Признание ограничений рыночной эффективности оказало глубокое влияние на хеджевые фонды. Раньше академические исследователи придерживались основной линии — что хеджевые фонды провалятся. Позже они стали вставать в очередь, чтобы к этим фондам присоединиться. Если рынки были неэффективными, там можно было делать деньги, и академические специалисты в области финансов не видели причин, по которым они не должны оказаться среди тех, кто получает прибыль. Клифф Аснесс был довольно типичным представителем новой волны.

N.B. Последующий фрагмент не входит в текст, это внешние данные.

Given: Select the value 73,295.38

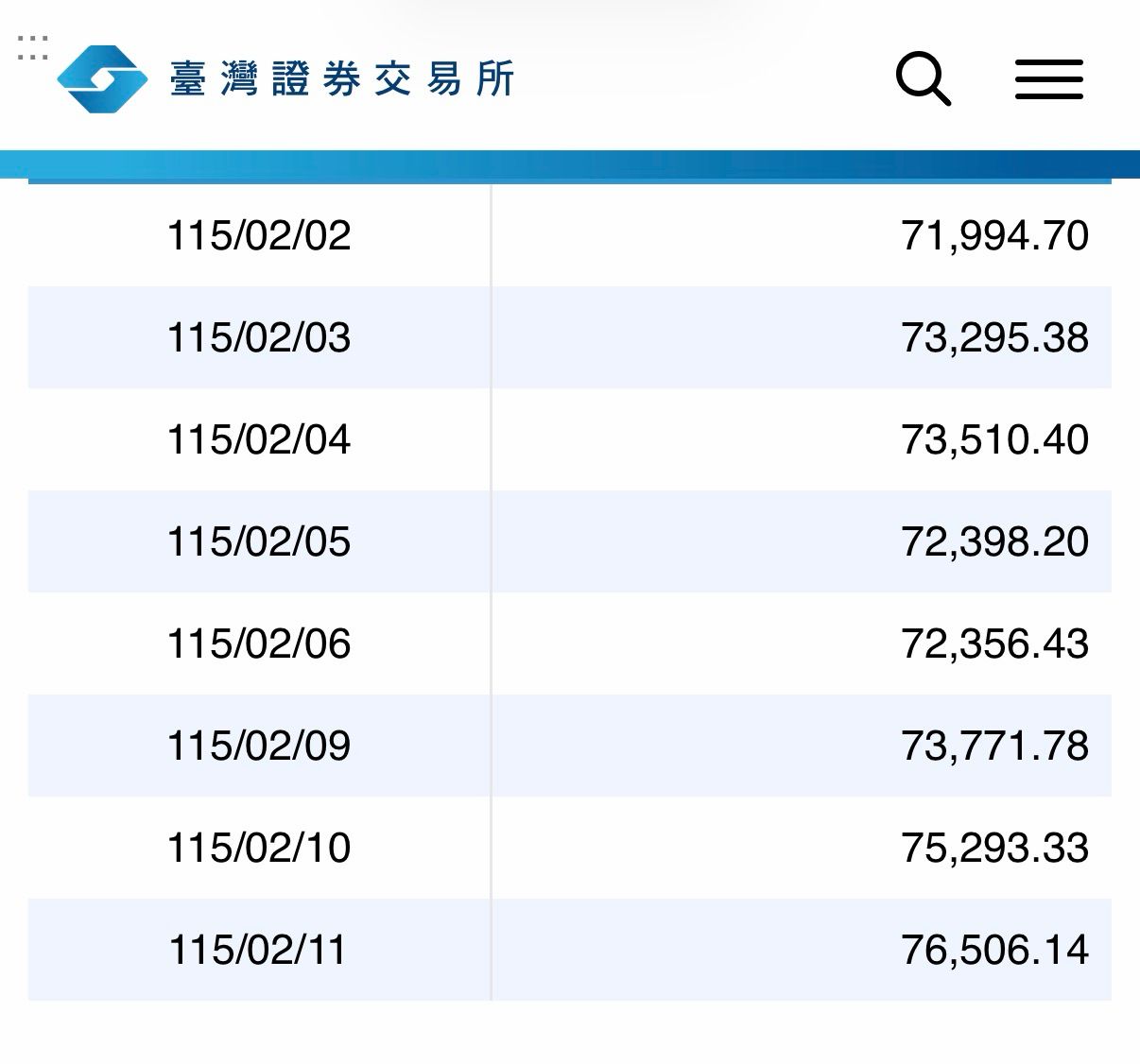Looking at the screenshot, I should pos(994,337).
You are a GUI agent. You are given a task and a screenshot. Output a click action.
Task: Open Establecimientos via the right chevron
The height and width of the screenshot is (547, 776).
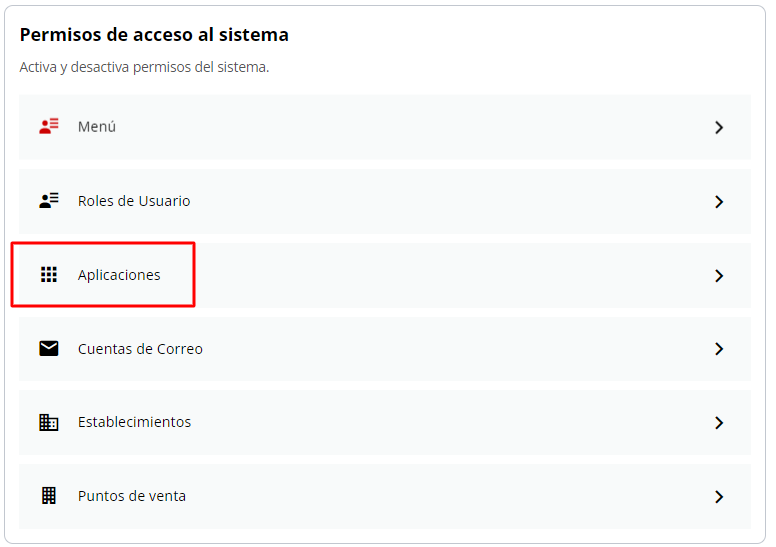[719, 422]
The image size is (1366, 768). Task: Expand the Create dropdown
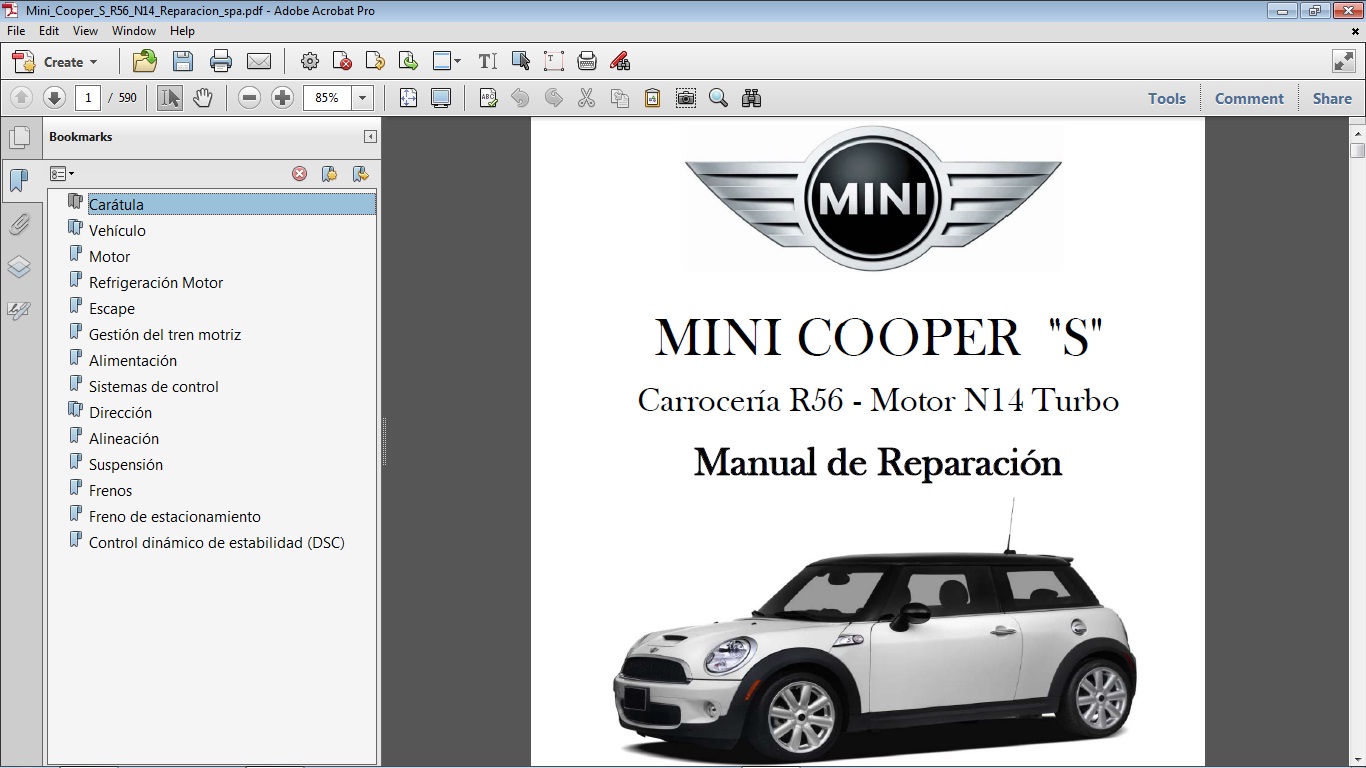[x=95, y=61]
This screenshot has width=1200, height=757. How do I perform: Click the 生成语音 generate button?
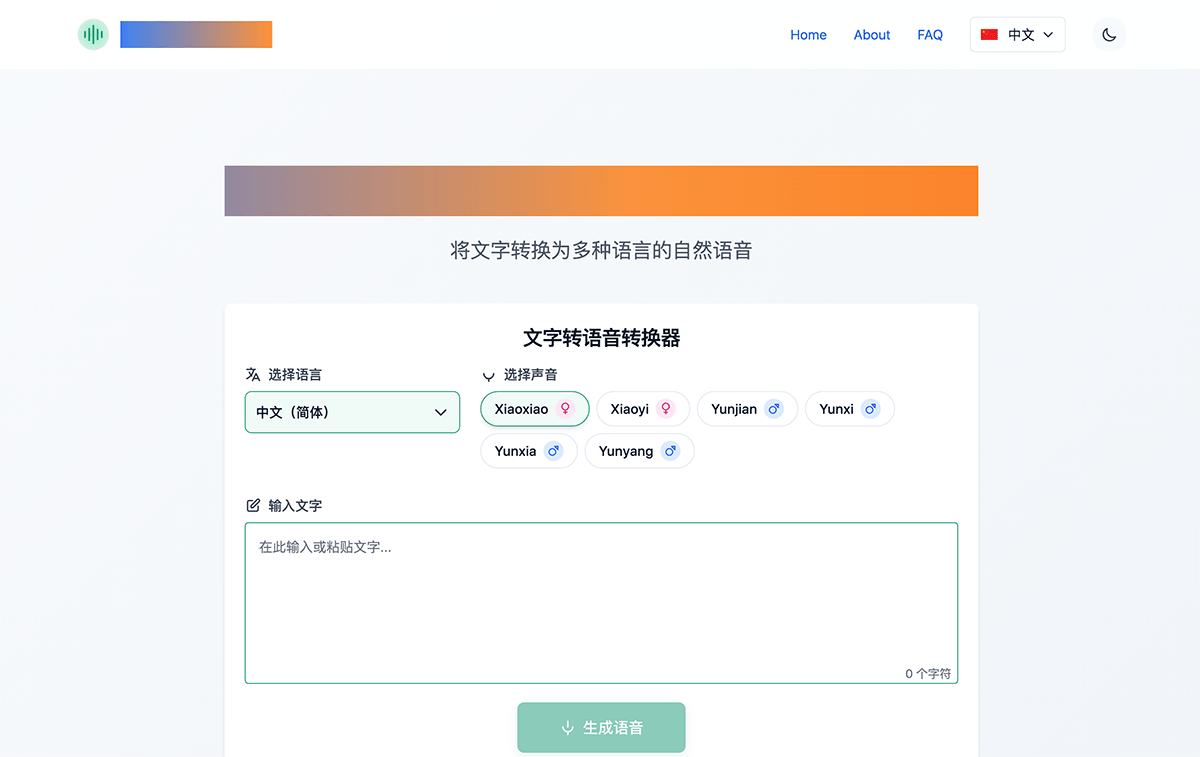(x=601, y=727)
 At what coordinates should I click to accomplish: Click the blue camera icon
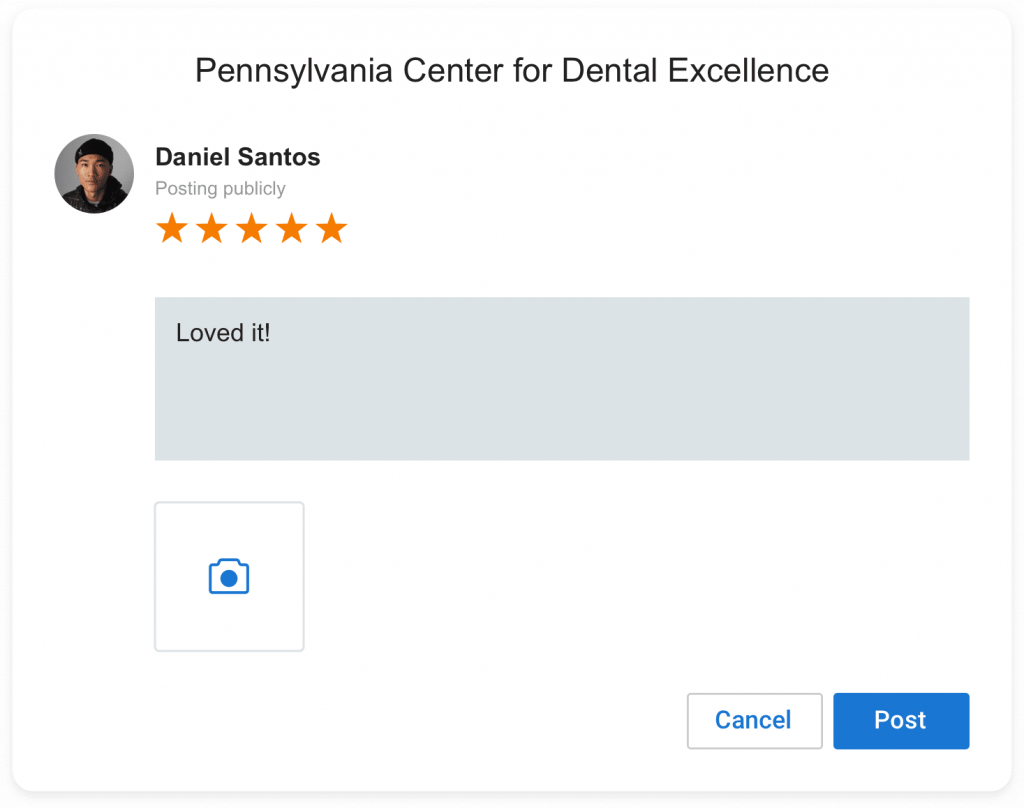(x=229, y=577)
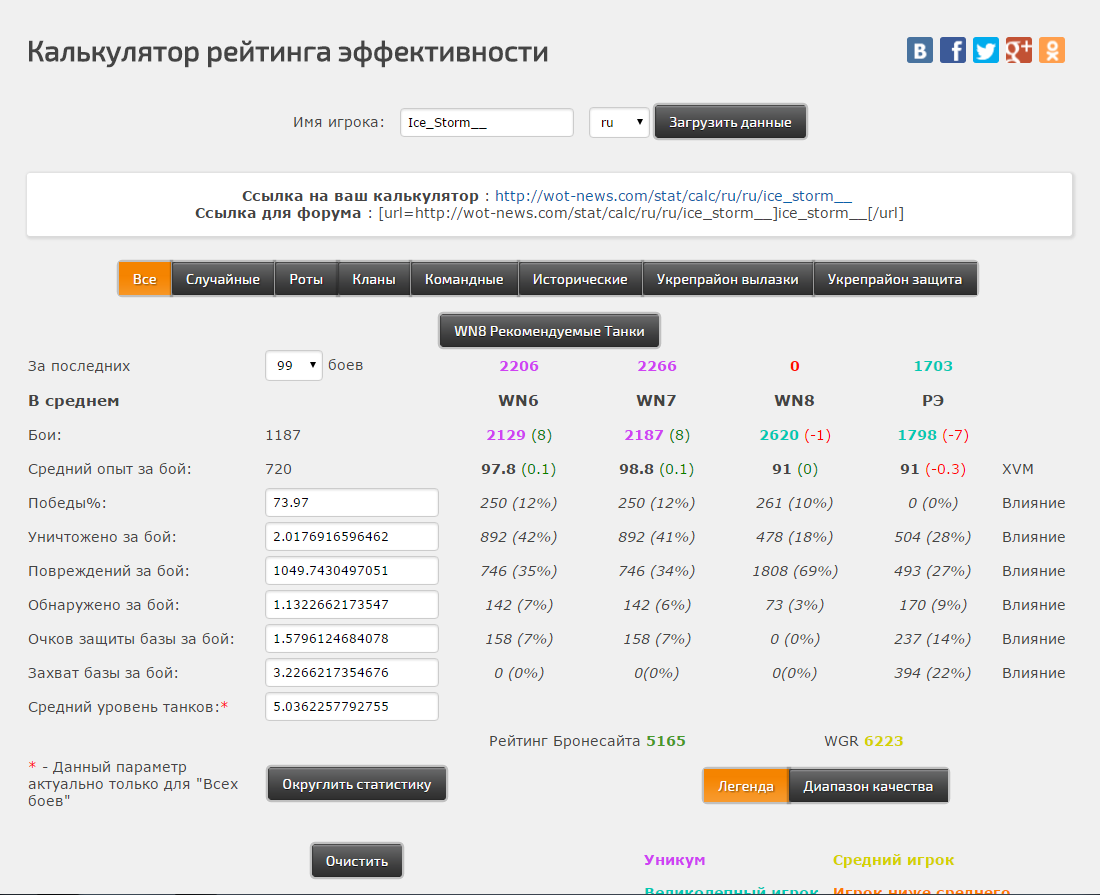The image size is (1100, 895).
Task: Toggle the Легенда view button
Action: [x=745, y=786]
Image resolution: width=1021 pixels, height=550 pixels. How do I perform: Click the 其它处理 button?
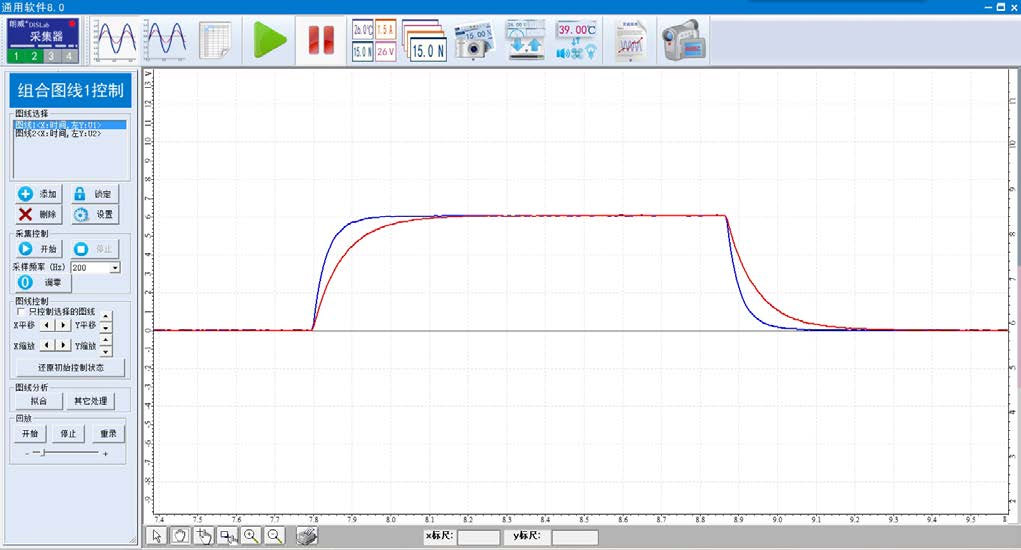91,401
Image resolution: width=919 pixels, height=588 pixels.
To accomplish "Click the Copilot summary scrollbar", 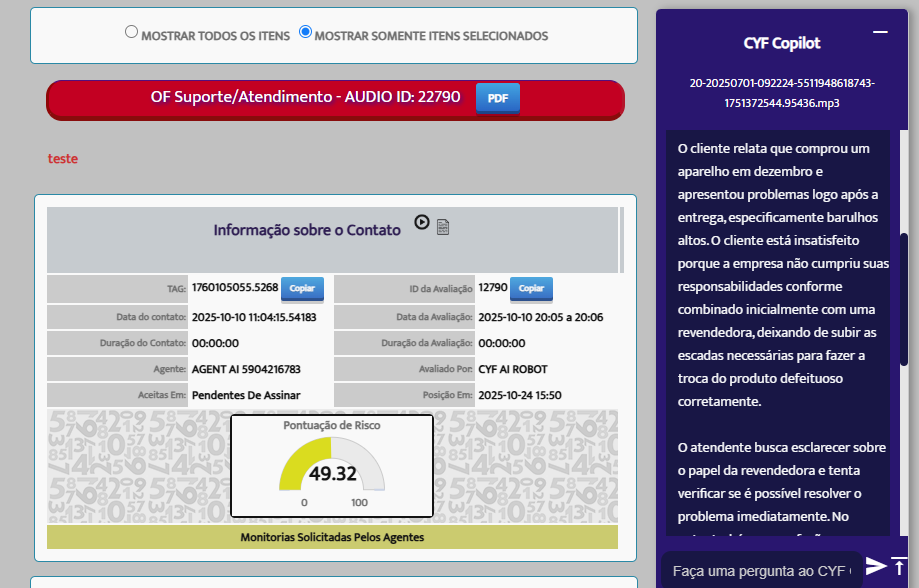I will pos(903,300).
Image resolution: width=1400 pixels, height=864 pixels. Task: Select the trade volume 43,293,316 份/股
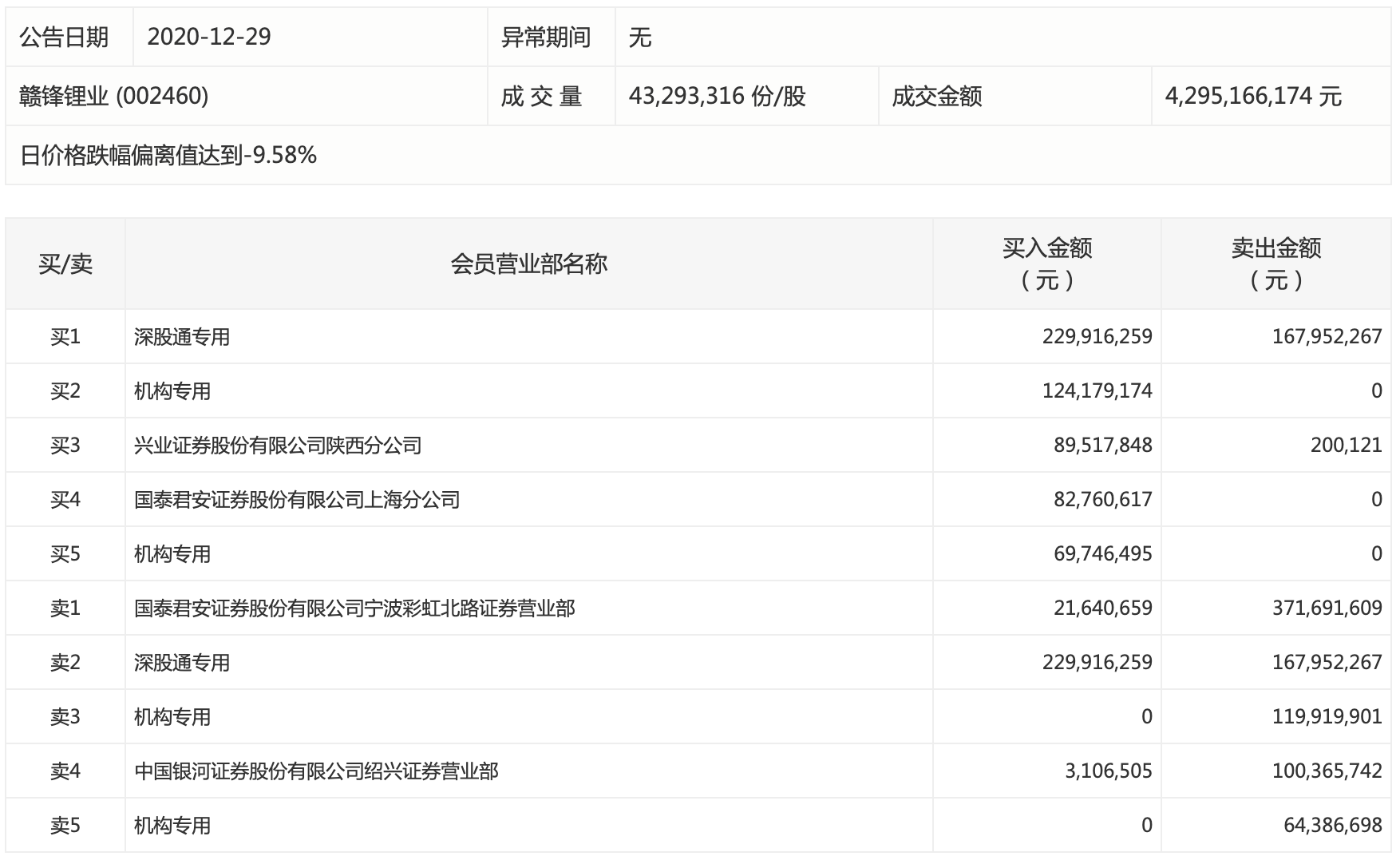(717, 96)
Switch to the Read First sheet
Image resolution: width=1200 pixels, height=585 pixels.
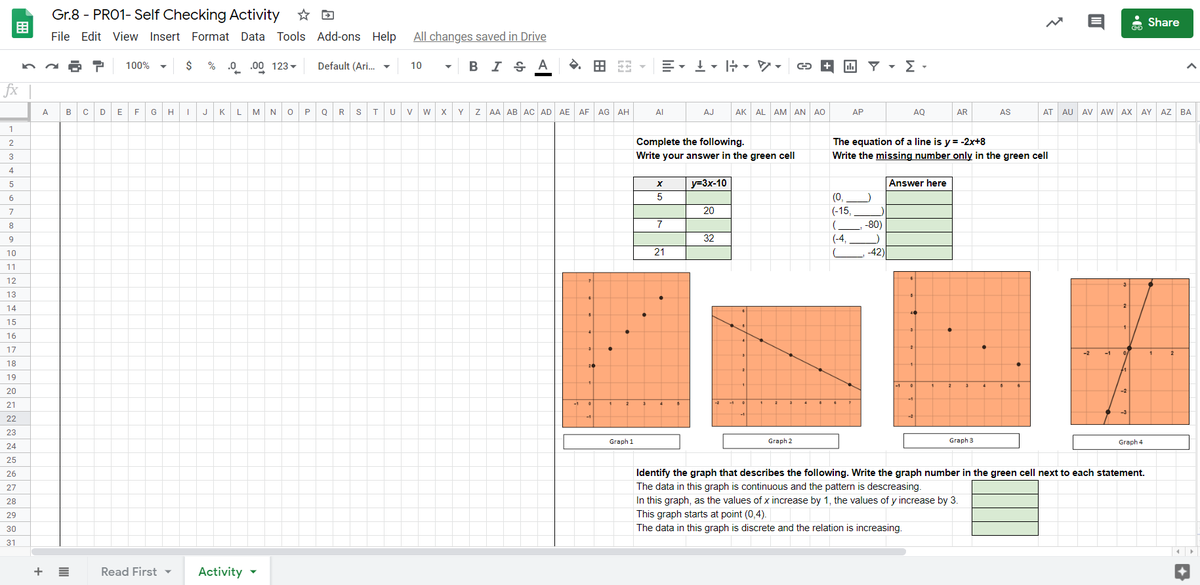click(128, 571)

В Высшей школе бизнеса Чикагского университета его консультантом по дипломной работе был Юджин Фама, один из основателей постулата эффективного рынка. Но к 1988 году, когда Аснесс приехал в Чикаго, Фама возглавил ревизионистское течение. Вместе со своим более молодым коллегой, Кеннетом Френчем, Фама открыл неслучайные модели на рынках, которые могли бы быть прибыльными для трейдеров. Внеся свой вклад в литературу на эту тему, Аснесс отправился на Уолл-стрит и вскоре открыл свой хеджевый фонд. Подобным же образом нобелевские лауреаты Роберт Мертон и Майрон Скоулз, формула которых по расчету опционов была выведена на основе учения об эффективных рынках, стали сотрудничать с хеджевым фондом Long-Term Capital Management. Андрей Шлейфер, гарвардский экономист, сравнивший теорию эффективных рынков с падающими акциями, принимал участие в создании инвестиционной компании LSV с профессорами в области финансов, которые были его друзьями. Его соавтор, Лоуренс Саммерс, смог устранить большую часть различий во взглядах между академическими работниками и хеджевыми фондами, став президентом Гарварда и советником президента Обамы по экономике, создав вместе с Д. Е. Шоу количественный хеджевый фонд9.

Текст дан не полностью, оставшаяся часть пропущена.